The curators are strongly connected to all that Koestler Arts does
‘We met in Venice, which does sound quite romantic,’ says Deller of his and Costi’s connection that began in 2013 when the former was exhibiting at the Biennale, and the latter working as an arts handler for Koestler Arts. Costi’s art career began behind bars, as he explains in our video accompanying the exhibition, ‘it took me going to prison to realise that art was for me’. His connection with Koestler Arts began as a participant in their art programme and as an entrant into their annual awards. Since his release, with the help of Koestler Arts, Costi has become an artist, whilst Deller has supported Koestler Arts, and its participants, for more than 15 years.
‘Me and Jeremy are coming from two very different viewpoints and experiences; Jeremy has done [curating] more than me, but I’ve done prison way more than him’.
John Costi
To help with their curation and the process of transforming over 7,000 entries into an exhibition of 200 works, Costi and Deller invited six creatives with different roles in the art world to help with the process; bringing different perspectives and expertise to the process. These six guests, Abbas Zahedi, Aindrea Emelife, Larry Achiampong, Dr Nicholas Cullinan OBE, Jonny Banger and Zakia Sewell could be seen in the opening to the exhibition in portrait form, having each been depicted by Koestler Arts entrants.
An unusual tower reinforced this was no ordinary exhibition
If you went behind the scenes in a gallery or any space hosting an exhibition of visual arts, the chances are you’d find a huge number of sturdy packing crates, each one carefully lined to protect the works that travel inside. This is a world away from how the works submitted to Koestler Arts travel from secure facilities across the country; instead they arrive at Koestler Arts’ building in everyday cardboard boxes, many of which are being reused.

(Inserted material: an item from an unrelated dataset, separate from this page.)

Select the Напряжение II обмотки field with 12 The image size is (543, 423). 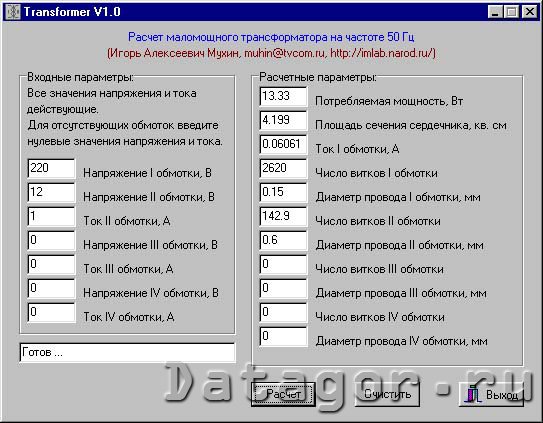pyautogui.click(x=51, y=193)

Cardboard was a recurring theme in No Comment; not only was it used to initially transport the works featured, it’s also a material, owing to its wide availability, that many artists elected to use and repurpose in their actual works. In the centre of the exhibition Costi and Deller have placed a towering sculpture of some of the boxes which the works arrived at Koestler Arts in, illustrating the difference between this and other exhibitions, and cementing the connection between where these works were ultimately displayed and where they came from.